Why should I share you? Why don't you
get rid of someone else for a change?"
-Frank O'Hara
Alan zou nooit wennen aan het bomalarm. Hoezeer hij ook wilde vergeten dat er een oorlog woedde, dat er dagelijks duizenden mensen stierven terwijl hij een feestje had, het alarm bracht hem altijd terug in herinnering. Hij kreeg kippenvel over zijn hele lichaam.
Als getrainde studenten verlieten ze braaf de kamer, de ene al wat wankeler dan de andere. Alan keek haastig achterom toen hij Robin hoorde tieren.
'Pigou,' hij trok aan de mouw van een dronken jongen, die de achtergelaten flesjes bier naar zich toe trok, 'wees voor één keer niet zo koppig en kom mee naar de schuilkelder.'
Pigou schudde hardnekkig zijn hoofd. 'Ik weiger toegevingen te doen aan de Luftwaffe.'
Robin rolde overdreven met zijn ogen en liet de mouw los. Hij trok Alan de deur uit. 'Moet je zelf weten dan.' Hij mompelde nog iets over dwaze biologen voor ze samen de gang doorrenden.
Ze hadden nog geen twee stappen gezet of Alan remde af. Zijn blik was afgedwaald naar het rode bloemenbed en de persoon die daar verdwaast stond te kijken.
'In Hilberts naam, het is nu niet de tijd om de bloemen te bewonderen.' Robin draaide zich naar hem om en liep achterwaarts verder.
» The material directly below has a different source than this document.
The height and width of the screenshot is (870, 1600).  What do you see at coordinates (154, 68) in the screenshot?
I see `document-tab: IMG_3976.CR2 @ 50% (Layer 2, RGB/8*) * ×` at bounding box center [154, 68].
'Ga maar, ik kom zo,' riep hij boven de sirene uit. Robin fronste, maar liep uiteindelijk toch door.
Alan begon de andere richting uit te spurtten. Hijgend kwam hij buiten, zijn langeafstandstrainingen brachten hem niet veel op wanneer zijn hele lichaam op adrenaline leek te bewegen.
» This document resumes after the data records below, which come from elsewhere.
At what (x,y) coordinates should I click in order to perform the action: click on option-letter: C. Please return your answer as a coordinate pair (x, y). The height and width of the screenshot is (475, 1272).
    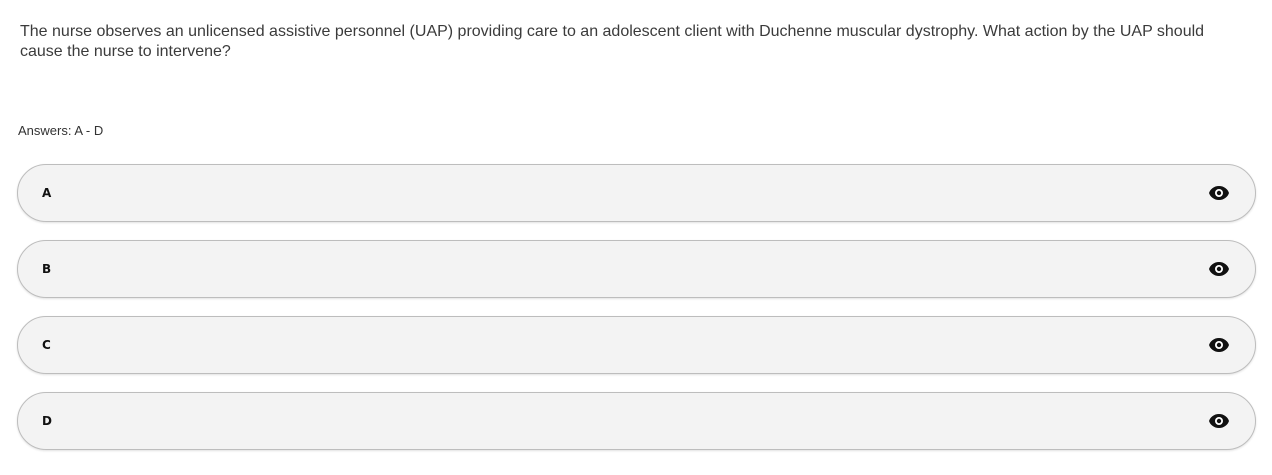
    Looking at the image, I should click on (46, 345).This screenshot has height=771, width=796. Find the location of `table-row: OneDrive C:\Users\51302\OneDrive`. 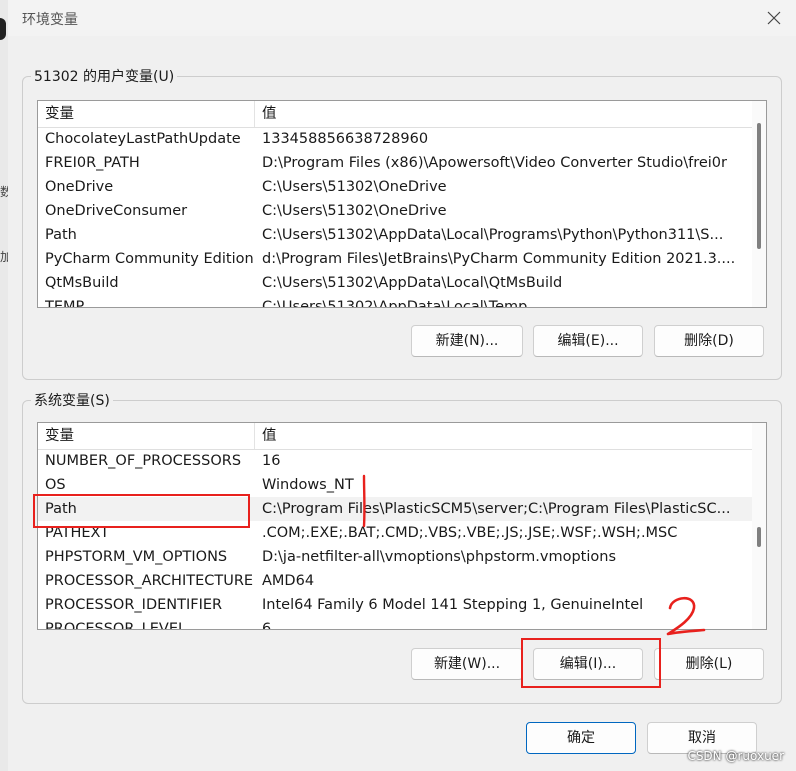

table-row: OneDrive C:\Users\51302\OneDrive is located at coordinates (402, 187).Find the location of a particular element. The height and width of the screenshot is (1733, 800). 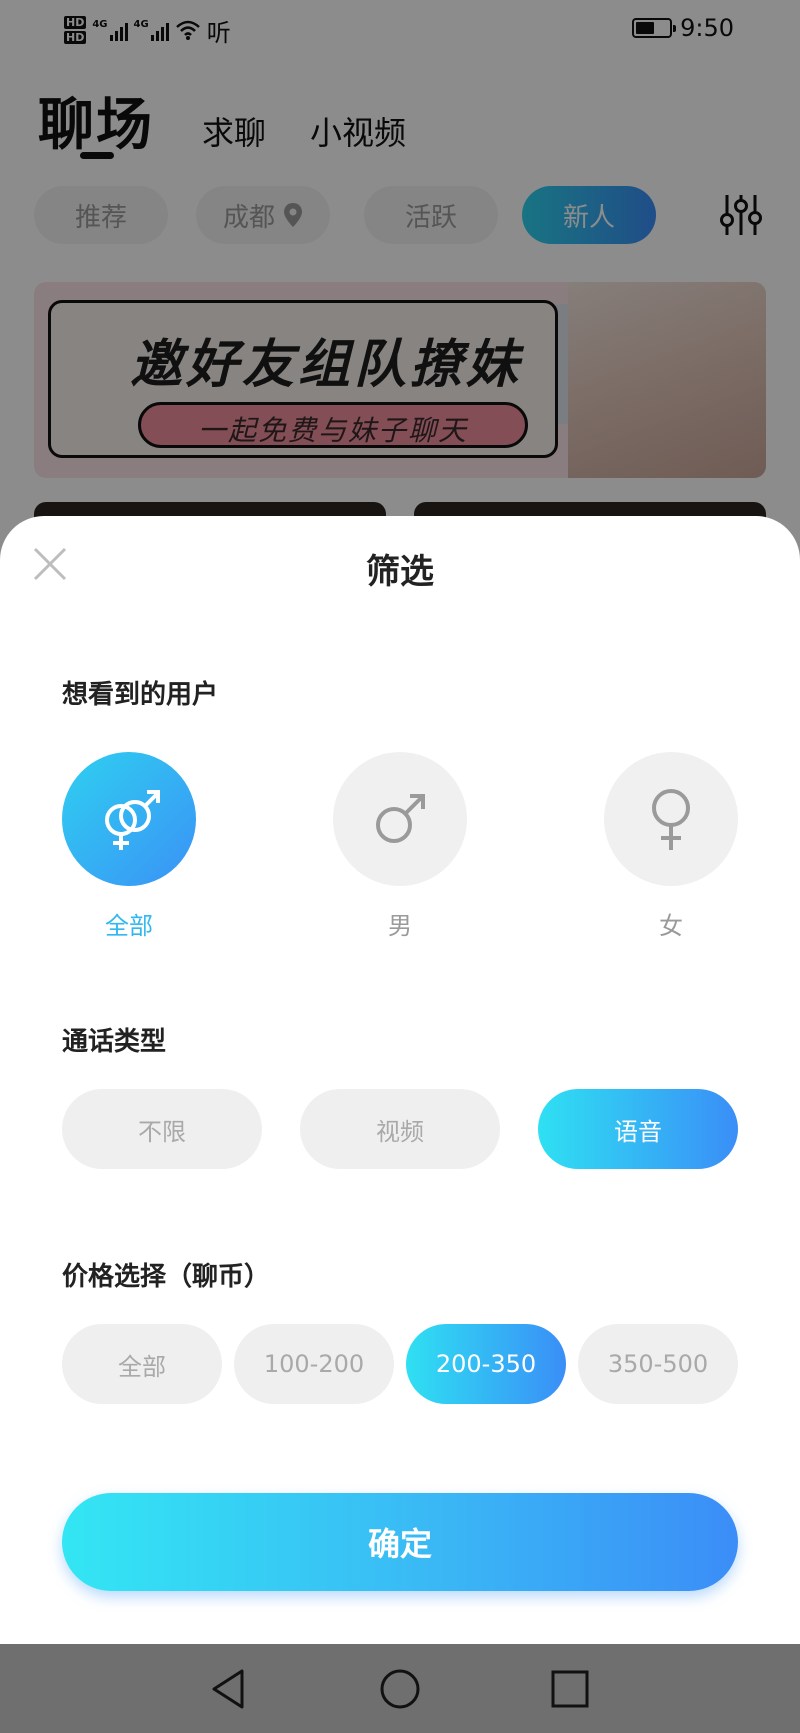

gender-option-male: 男 is located at coordinates (400, 846).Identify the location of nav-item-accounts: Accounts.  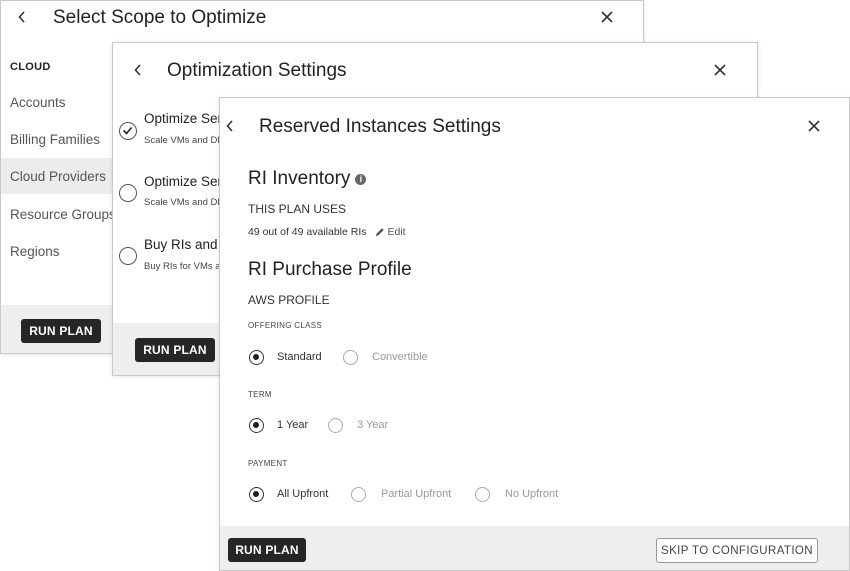
(57, 102).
Zijn vermoeden werd al snel bevestigd wanneer hij op de man afliep. James' bezorgde gezicht vulde zijn blikveld. Starend naar de onheilspellende avondlucht, stond hij als een standbeeld tussen de vrolijke klaprozen. Hij was al een aantal jaar niet meer op de campus geweest en had al zeker geen idee waar de schuilkelder was.
Pas wanneer hij recht voor hem tot halt kwam, merkte James hem op. 'Alan,' begon hij. Hij opende zijn mond en sloot die weer, zich haast onbewust van het naderende gevaar. Voor één moment leek het geluid van het alarm weg te ebben, de wereld te vervagen. Voor één moment was het enkel hen twee, starend naar elkaar. 'Wat is er met jou gebeurd?'
Alan knipperde snel met zijn ogen, waardoor de omgeving terug scherper werd. Hij nam James beet bij zijn pols en sleurde zijn protesterende vriend mee naar binnen.
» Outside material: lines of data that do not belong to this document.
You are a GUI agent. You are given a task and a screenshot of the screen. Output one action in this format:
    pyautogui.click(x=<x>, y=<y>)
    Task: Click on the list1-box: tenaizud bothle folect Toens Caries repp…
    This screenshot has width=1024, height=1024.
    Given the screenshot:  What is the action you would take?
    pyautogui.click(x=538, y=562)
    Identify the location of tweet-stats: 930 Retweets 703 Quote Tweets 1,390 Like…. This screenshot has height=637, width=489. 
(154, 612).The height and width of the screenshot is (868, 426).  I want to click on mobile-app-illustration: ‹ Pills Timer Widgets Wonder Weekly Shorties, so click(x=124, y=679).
'Mijn trein had vertraging,' sputterde James. Compleet irrelevant.
Alan draaide zijn hoofd weg zodat James de glimlach erop niet kon zien.
Pas toen ze de schuilkelder bereikten en hij de stalen deur in het slot gooide, stond hij zichzelf toe James helemaal in hem op te nemen. Voor zover dat mogelijk was in de slecht belichtte kelder.
Beide mannen waren buiten adem, hij voelde de adrenaline door zijn lichaam gieren. Alan zette zijn handen op zijn knieën en gooide zijn hoofd in zijn nek.
James was veranderd, al voelde de aanblik van zijn gezicht als thuiskomen. Zijn zwarte lokken waren langer geworden, zodat hij het in een dot kon dragen. Een baardje maakte zijn eens zo ronde, bolle gezicht mannelijker.
Bekomen van de haastige ontmoeting, sloeg James zijn armen rond hem. De manier waarop hij hem vasthield, verzekerde hem dat hij nog steeds zelfde jongen was. Ferm, alsof hij nooit los zou laten.
'Ik heb je zo ontzettend hard gemist,' hoorde Alan hem nog fluisteren, voordat ook Champ en Robin zich in de knuffel mengden.
'De drievuldigheid der wiskundigen is hersteld!' Al sinds het eerste jaar op de universiteit vormden ze een groepje, als de enige drie beursstudenten in hun jaar. 'En Robin,' vulde Champ aan.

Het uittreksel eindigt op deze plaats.